War to peace

By Paul Reynolds
World affairs correspondent, BBC News website

They say it is not about withdrawal - the word is said to sound weak and to frighten the Afghan and Pakistani governments.

But it looks as if the London conference on Afghanistan is partly about just that, wrapped up in policies about “transferring primacy” to Afghan forces and “talking to the Taliban”.

It is about giving Western public opinion the confidence that there is a strategy not only for fighting the war but also for getting out of it.

And it is about putting pressure on the Afghan government to do more itself - governing better and fighting better.

The “they” who deny it is about withdrawal are officials from Western governments anxious to sell their policy of intervention at a time when public opinion is faltering.

Enticement to peace

This is especially true of the British government, which called this conference. Governments tend only to call such conferences when things are going badly. They do not need to when things are going well.

The conference, the officials say, will have three aims.

The first is to lay out a security plan. This will set up a “reintegration fund” to entice Taliban fighters, mainly locals, away from war into peace.

The problem with this is that it has been talked about before. In December 2007, British officials briefed about it. Little happened.

As for the Taliban leaders, President Karzai has had the UN remove five from a sanctions list banning international travel and freezing funds. They include the former Taliban foreign minister Wakil Ahmad Muttawakil. More than 140 names remain on the list however. The president might also announce some sort of council or jurga.

Nobody thinks the Taliban leadership is ready to talk. Quite the reverse.

Also on the security front, the hope is that province by province, and starting as early as the end of this year in quieter regions, military leadership will be handed over from Nato to Afghan forces.

Shifting targets

The process is not supposed to be date-driven but conditions-driven - “end-state not end-date” as the jargon has it.

There is a timetable as well, a transfer within five years if all goes well - if.

The target-driven philosophy that has dominated domestic policy in the UK in recent years is now being deployed on the battlefields of Afghanistan. Targets have been redefined. They are not enemy positions. They are “end-state conditions”.

The second aim of the conference is to encourage better governance and more effective aid.
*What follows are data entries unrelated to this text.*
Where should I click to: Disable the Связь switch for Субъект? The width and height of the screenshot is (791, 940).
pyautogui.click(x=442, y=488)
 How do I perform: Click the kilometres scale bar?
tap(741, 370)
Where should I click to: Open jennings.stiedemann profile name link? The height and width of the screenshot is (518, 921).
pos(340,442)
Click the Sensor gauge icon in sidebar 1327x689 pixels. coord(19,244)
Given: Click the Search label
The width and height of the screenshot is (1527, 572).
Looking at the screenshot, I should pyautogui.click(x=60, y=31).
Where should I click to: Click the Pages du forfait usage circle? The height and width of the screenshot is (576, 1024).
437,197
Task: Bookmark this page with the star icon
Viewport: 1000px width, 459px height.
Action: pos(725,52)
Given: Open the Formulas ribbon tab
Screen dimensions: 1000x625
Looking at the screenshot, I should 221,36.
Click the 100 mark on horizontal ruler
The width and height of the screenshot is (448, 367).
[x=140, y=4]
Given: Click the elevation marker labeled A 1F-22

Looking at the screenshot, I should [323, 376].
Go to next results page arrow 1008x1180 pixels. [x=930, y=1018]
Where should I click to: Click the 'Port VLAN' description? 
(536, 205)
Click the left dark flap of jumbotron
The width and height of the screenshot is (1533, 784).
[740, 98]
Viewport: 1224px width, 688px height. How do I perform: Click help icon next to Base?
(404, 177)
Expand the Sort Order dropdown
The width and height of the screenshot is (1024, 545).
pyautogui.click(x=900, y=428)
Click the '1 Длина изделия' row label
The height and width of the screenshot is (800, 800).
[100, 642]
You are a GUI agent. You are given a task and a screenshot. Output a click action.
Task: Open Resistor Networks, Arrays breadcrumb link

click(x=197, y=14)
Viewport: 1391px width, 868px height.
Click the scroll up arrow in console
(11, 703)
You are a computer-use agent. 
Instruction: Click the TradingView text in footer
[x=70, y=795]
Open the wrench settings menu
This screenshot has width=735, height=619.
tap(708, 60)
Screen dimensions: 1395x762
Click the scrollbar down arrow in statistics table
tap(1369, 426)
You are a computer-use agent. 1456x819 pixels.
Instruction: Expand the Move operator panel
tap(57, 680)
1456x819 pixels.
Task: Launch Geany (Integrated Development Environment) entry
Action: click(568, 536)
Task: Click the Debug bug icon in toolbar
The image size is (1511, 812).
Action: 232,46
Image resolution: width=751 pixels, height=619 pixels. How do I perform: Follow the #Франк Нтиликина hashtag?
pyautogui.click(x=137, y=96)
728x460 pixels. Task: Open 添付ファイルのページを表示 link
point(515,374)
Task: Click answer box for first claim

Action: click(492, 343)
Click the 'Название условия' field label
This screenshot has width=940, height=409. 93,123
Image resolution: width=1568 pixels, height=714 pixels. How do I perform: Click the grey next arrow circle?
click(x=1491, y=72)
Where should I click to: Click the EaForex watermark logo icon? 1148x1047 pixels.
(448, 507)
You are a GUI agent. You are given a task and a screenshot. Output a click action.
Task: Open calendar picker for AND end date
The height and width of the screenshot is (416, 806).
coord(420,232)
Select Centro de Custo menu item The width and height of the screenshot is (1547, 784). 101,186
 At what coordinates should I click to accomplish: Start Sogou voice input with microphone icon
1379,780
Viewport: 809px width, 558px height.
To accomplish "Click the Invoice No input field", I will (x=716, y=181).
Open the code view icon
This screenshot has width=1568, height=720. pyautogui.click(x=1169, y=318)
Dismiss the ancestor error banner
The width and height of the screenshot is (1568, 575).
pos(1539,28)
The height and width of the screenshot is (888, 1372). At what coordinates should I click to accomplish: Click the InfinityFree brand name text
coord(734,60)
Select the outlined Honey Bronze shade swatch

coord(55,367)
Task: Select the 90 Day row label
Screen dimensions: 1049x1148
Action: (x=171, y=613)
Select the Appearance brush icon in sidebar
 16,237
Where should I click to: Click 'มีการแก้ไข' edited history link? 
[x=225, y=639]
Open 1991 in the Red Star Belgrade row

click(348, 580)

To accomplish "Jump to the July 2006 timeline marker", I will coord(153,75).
The third is to persuade Afghanistan’s neighbours to help more. Talks about that have already been going on in Istanbul.

The Taliban leadership do not have as their principal aim al-Qaeda’s violent global jihadist agenda

UK Foreign Secretary David Miliband

In all this, the link between the Taliban and al-Qaeda, whom the Taliban once protected - the usual justification for the war in Afghanistan - is now being subtly re-assessed.

UK Foreign Secretary David Miliband told the US Senate Foreign Relations Committee: "We do not conflate or confuse al-Qaeda and the Taliban. The Taliban government in Afghanistan in the 1990s provided a supportive environment for the al-Qaeda senior leadership.

“But the Taliban leadership do not have as their principal aim al-Qaeda’s violent global jihadist agenda. The vast majority of its low- and mid-level fighters are certainly not motivated by it.”

This means there does not have to be an all-out victory. Indeed, like withdrawal, victory is a word not heard.

The path to the exit door is still likely to be protracted, tortuous, and bloody

Sir Rodric Braithwaite
Former British ambassador to Moscow

Sceptics remain. Sir Rodric Braithwaite, former British ambassador to Moscow who is writing a book on the Soviet role in Afghanistan, said: "The Americans, and therefore we, are redefining our goals.

"Instead of demonising the Taliban, we now contemplate the possibility that some of them could become part of the solution, an Afghanistan run by the Afghans themselves. That is welcome, the beginning of strategy.

"But it takes two to tango, and the Taliban may believe that they have less to gain by talking to President Karzai and his foreign supporters than by sitting it out until we leave anyhow.

“The path to the exit door is still likely to be protracted, tortuous, and bloody.”